Records provided Block Start

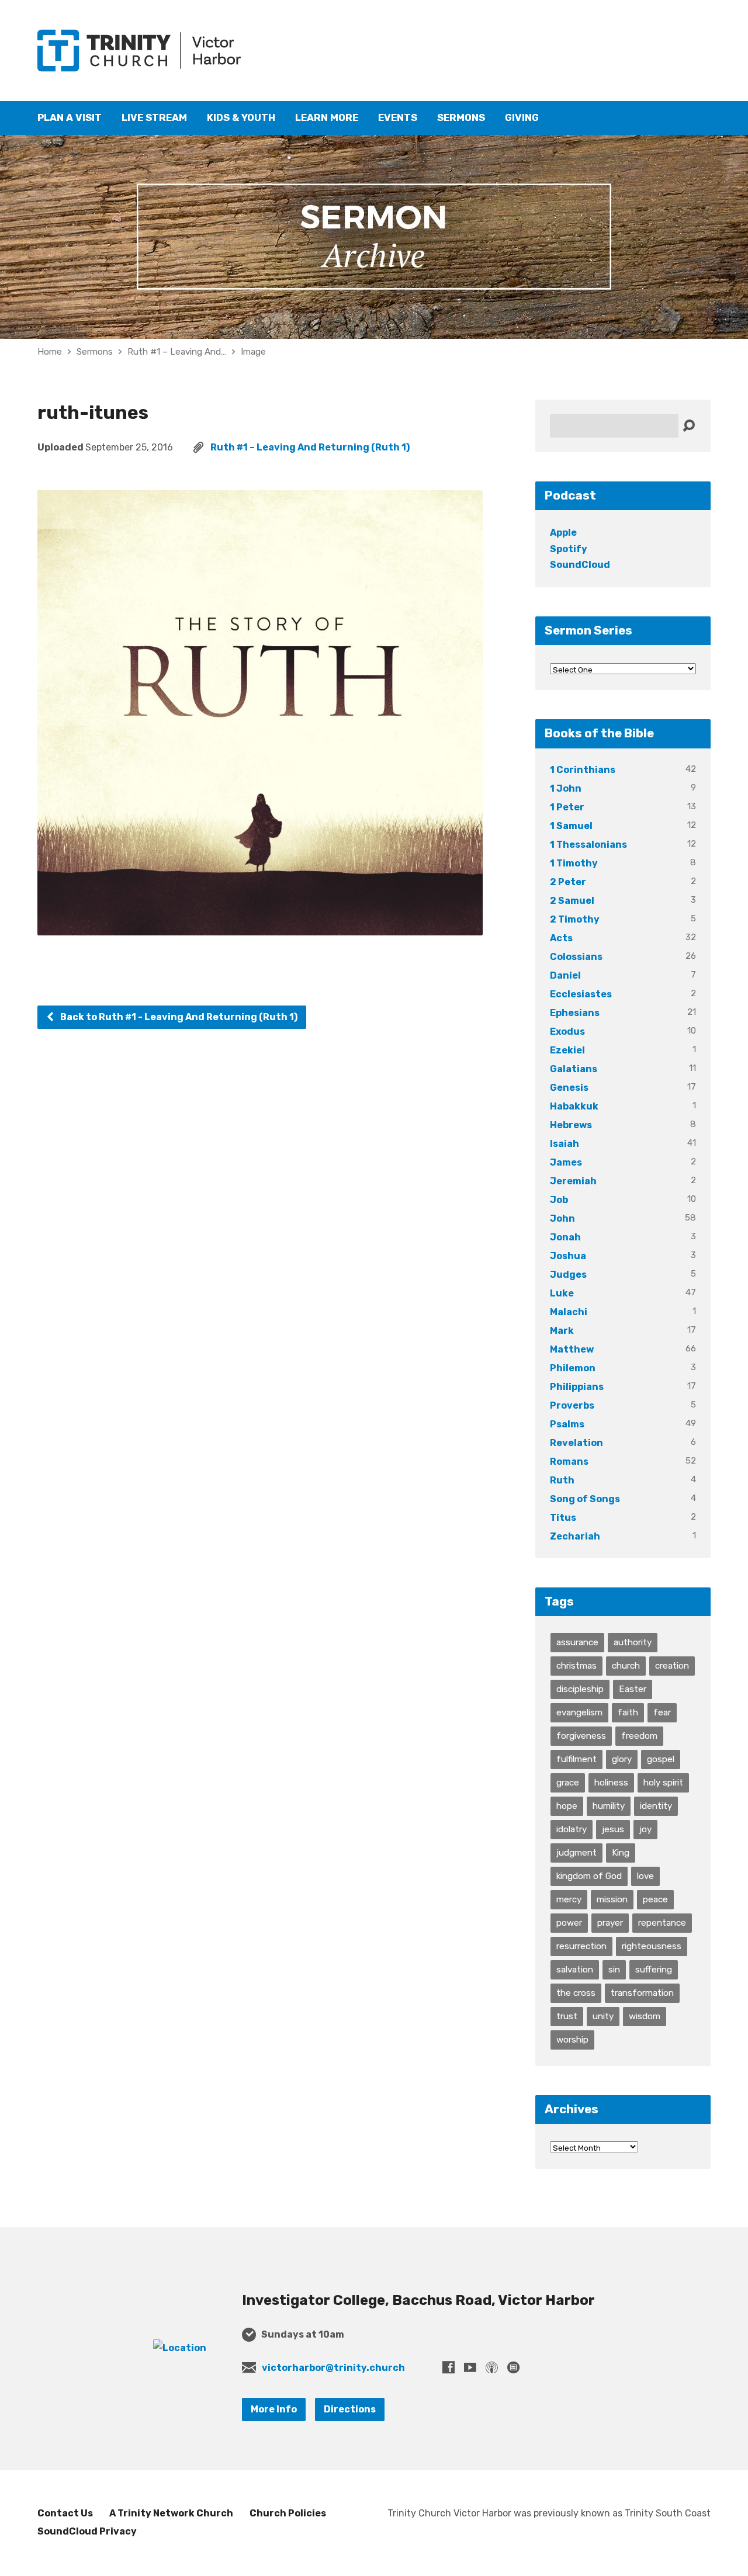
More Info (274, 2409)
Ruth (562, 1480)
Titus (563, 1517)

Records provided Block End
Records provided Block Start

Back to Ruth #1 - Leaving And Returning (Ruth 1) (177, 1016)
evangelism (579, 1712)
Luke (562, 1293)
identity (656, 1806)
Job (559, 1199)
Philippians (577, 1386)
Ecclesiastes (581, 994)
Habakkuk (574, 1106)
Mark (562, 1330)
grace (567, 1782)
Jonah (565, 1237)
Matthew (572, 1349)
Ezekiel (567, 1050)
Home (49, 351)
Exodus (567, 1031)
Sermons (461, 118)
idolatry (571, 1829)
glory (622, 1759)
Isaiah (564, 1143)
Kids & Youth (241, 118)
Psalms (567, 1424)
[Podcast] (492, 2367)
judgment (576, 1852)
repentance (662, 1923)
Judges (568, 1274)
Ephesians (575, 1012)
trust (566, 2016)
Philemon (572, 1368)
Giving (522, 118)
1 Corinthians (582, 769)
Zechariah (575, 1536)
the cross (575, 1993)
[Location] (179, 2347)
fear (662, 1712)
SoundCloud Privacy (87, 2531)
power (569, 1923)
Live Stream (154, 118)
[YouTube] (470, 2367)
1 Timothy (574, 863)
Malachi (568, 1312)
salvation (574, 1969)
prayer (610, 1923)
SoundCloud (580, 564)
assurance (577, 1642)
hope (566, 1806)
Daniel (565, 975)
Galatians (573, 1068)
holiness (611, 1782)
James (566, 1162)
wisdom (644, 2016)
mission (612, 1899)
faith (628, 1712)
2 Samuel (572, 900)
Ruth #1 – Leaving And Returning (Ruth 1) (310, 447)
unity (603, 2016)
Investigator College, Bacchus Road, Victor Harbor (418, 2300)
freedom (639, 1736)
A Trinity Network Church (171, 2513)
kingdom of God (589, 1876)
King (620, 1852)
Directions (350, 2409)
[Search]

Records provided Block End

- **Task requirements**:
What is asked for is an exact copy of the lines above from the one containing "mission (612, 1899)" through the one containing "Directions (350, 2409)", and only those.

- **Completed task**:
mission (612, 1899)
faith (628, 1712)
2 Samuel (572, 900)
Ruth #1 – Leaving And Returning (Ruth 1) (310, 447)
unity (603, 2016)
Investigator College, Bacchus Road, Victor Harbor (418, 2300)
freedom (639, 1736)
A Trinity Network Church (171, 2513)
kingdom of God (589, 1876)
King (620, 1852)
Directions (350, 2409)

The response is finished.